Im fünften Kapitel wendet sich Kuhrt den Implikationen für Evangelisation und Mission zu. Wenn Gottes neue Schöpfung diese Erde mit einbezieht, dann hat diese Welt eine deutlich höhere Bedeutung, dann ist Mission ganz selbstverständlich ganzheitlich – ohne dabei den persönlichen Glauben als Gottesbeziehung des Einzelnen zu vernachlässigen. Wenn Jesus schon heute Herr der ganzen Welt ist, dann ist das wesentlicher Bestandteil christlicher Verkündigung.

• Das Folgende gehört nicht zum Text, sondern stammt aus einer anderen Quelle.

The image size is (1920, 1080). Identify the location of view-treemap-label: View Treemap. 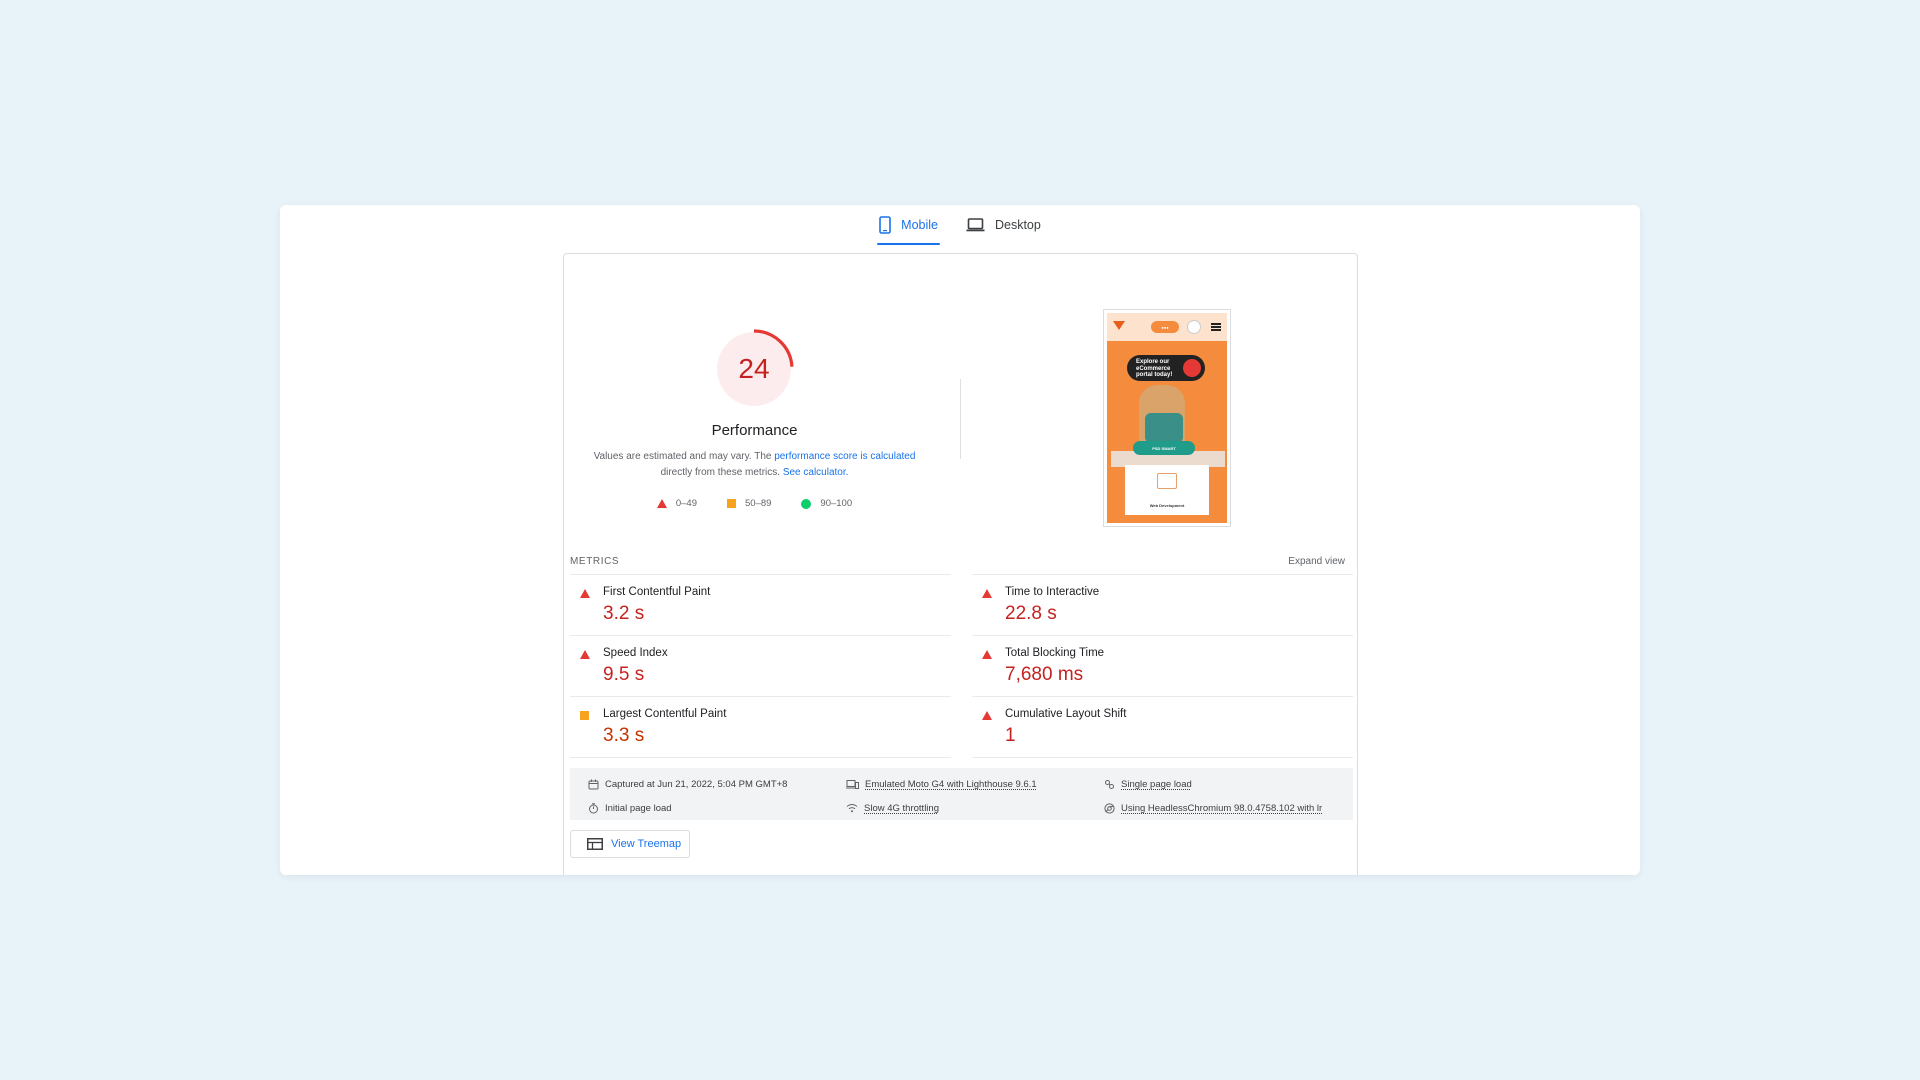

Im sechsten Kapitel geht es um die Konsequenzen Wright’scher Theologie für das sonstige Gemeindeleben, für Gemeinschaft und Zugehörigkeit, für christliche Charakterentwicklung. Kuhrt geht ein auf Vergebung und auf den Einsatz der Gaben und Fähigkeiten aller Gemeindeglieder, auf Gottesdienst-Gestaltung und die Rolle von Frauen in der Gemeinde oder den Umgang mit Homosexualität. Schließlich benennt Kuhrt ein paar Punkte, an denen er nicht mit Wright übereinstimmt und bekennt ganz am Ende des Kapitels, dass die konsequente Anwendung von Wrights Theologie die Gemeinde auch einzelne Mitglieder gekostet hat.

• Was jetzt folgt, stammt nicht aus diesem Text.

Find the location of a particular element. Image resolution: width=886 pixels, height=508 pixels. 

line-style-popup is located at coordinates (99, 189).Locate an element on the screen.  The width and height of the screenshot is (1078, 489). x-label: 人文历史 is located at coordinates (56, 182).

Kuhrt schließt das Buch mit dem siebten Kapitel. Unter der Überschrift „The challenge of Tom Wright to the Church“ kehrt er zurück zum Thema des zweiten Kapitels: Wo hat die gegenwärtige evangelikale Christenheit eine Korrektur nötig? In Kuhrts Worten (S. 102f.):

One most challenging but important question to which we need to have an answer is, what fresh insights from the Bible have really changed our evangelical tradition in the last ten years? It is not a bad idea to ask this question in terms of our personal Christian lives as well! If we struggle to find an answer, or resent the question being asked, the chances are that our authority is resting somewhere other than the Bible.

Es ist diese Herausforderung, die Kuhrts Buch prägt und die es neben dem kompakten Einblick in und Überblick über Wrights theologisches Denken zu einer absoluten Leseempfehlung macht.